A 28 yo F presents to the ED as an unrestrained driver in an MVC. She hit a tractor trailer at an unknown speed. She is pale and hypotensive on arrival. A CT scan is shown below. What's the diagnosis? (scroll down for answer)

 

 

 

Answer: Grade V Liver Laceration

  • The liver is the most commonly injured organ in blunt trauma to the abdomen and 2nd most commonly injured in penetraing trauma to the abdomen
    • Most common mechanism is MVC
    • Can occur with penetraing injury to chest or abdomen due to rising of liver during expiration 
  • Diagnosis:
    • US: Sensitivity:  63-100%    Specificity:  95-100%
    • CT: Sensivity:  92-97%     Specificity: 98.7%
  • Grading:
    • Grade I
      • Hematoma: subcapsular, nonexpanding <10 cm surface area
      • Laceration: capsular tear, nonbleeding, < 1cm parenchymal depth
    • Grade II
      • Hematoma: subcapsular, nonexpanding 10-50% surface area or intraparenchymal nonexpanding < 10 cm diameter
      • Laceration: capsular tear, active bleeding, 1-3cm parenchymal depth < 10 cm length
    • Grade III
      • Hematoma: subcapsular, > 50% surface area or expanding, ruptured subcapsular hematoma w/ active bleeding or intraparenchymal hematoma > 10cm 
      • Laceration: capsular tear > 3cm parenchymal depth 
      • Vascular injury w/ active bleeding contained w/in liver parenchyma
    • Grade IV
      • Laceration: parenchymal disruption involving 25-75% of hepatic lobe or 1-3 Couinaud's segments w/in a single lobe
    • Grade V
      • Laceration: parenchymal disruption involving > 75% of hepatic lobe or > 3 Couinaud's segments w/in a single lobe
      • Vascular: Juxtahepatic venous injury (retrohepatic vena cava/central major hepatic veins)
    • Grade VI
      • Vascular: Hepatic avulsion
  • Management
    • Nonoperative management is preferrred for hemodynamically stable patients (regardless of severity of injury)
    • Even if patient is hemodynamically stable, if active extravasation is seen on CT scan, patient may need arteriography and possibly embolization
    • Reasons a patient should not be managed nonoperatively: 
      • Hemodynamically unstable (after initial recusiation)
      • Inability for facility to provide close monitoring or capabilites to provide hepatic embolization
      • Other indication for laparatomy (peritonitis)
      • GSW (relative contraindication) 

 

 References:

 

Ahmed N, Vernick JJ. Management of liver trauma in adults. J Emerg Trauma Shock. 2011;4(1):114-119.
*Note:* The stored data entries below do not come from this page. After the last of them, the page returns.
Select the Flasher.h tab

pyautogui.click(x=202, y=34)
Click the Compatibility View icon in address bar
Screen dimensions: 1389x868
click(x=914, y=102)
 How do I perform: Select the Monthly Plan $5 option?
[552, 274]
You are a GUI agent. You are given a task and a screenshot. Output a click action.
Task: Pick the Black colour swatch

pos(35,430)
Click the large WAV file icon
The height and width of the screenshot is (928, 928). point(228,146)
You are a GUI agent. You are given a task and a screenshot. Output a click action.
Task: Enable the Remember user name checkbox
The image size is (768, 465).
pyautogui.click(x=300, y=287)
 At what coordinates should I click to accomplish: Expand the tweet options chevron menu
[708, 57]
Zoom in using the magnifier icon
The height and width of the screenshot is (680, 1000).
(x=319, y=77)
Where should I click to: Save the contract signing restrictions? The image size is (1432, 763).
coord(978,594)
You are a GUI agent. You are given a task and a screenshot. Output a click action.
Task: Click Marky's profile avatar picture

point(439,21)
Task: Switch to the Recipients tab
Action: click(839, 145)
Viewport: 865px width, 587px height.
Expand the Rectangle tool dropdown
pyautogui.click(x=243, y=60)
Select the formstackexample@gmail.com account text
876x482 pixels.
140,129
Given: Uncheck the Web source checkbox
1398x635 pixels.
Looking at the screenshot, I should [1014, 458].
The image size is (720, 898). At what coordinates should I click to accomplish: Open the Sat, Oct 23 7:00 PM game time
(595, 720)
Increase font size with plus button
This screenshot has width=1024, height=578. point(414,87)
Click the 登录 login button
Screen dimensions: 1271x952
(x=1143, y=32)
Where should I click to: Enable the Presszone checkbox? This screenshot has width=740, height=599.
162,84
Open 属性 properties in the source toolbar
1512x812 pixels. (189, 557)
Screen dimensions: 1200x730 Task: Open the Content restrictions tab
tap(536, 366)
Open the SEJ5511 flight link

Maung A, Rohs TJ Jr, Sangosanya A, Schuster K, Seamon M, Tchorz KM, Zarzuar BL, Kerwin A, Eastern Association for the Surgery of Trauma. J Trauma Acute Care Surg. 2012 Nov;73(5 Suppl 4):S288-93

American Association for the Surgery of Trauma Organ Injury Scale I: spleen, liver, and kidney, validation based on the National Trauma Data Bank. Tinkoff G, Esposito TJ, Reed J, Kilgo P, Fildes J, Pasquale M, Meredith JW J Am Coll Surg. 2008;207(5):646

Lee E.S., Shin CI. (2014) Trauma and Postoperative Changes of the Liver. In: Choi B. (eds) Radiology Illustrated: Hepatobiliary and Pancreatic Radiology. Radiology Illustrated. Springer, Berlin, Heidelberg.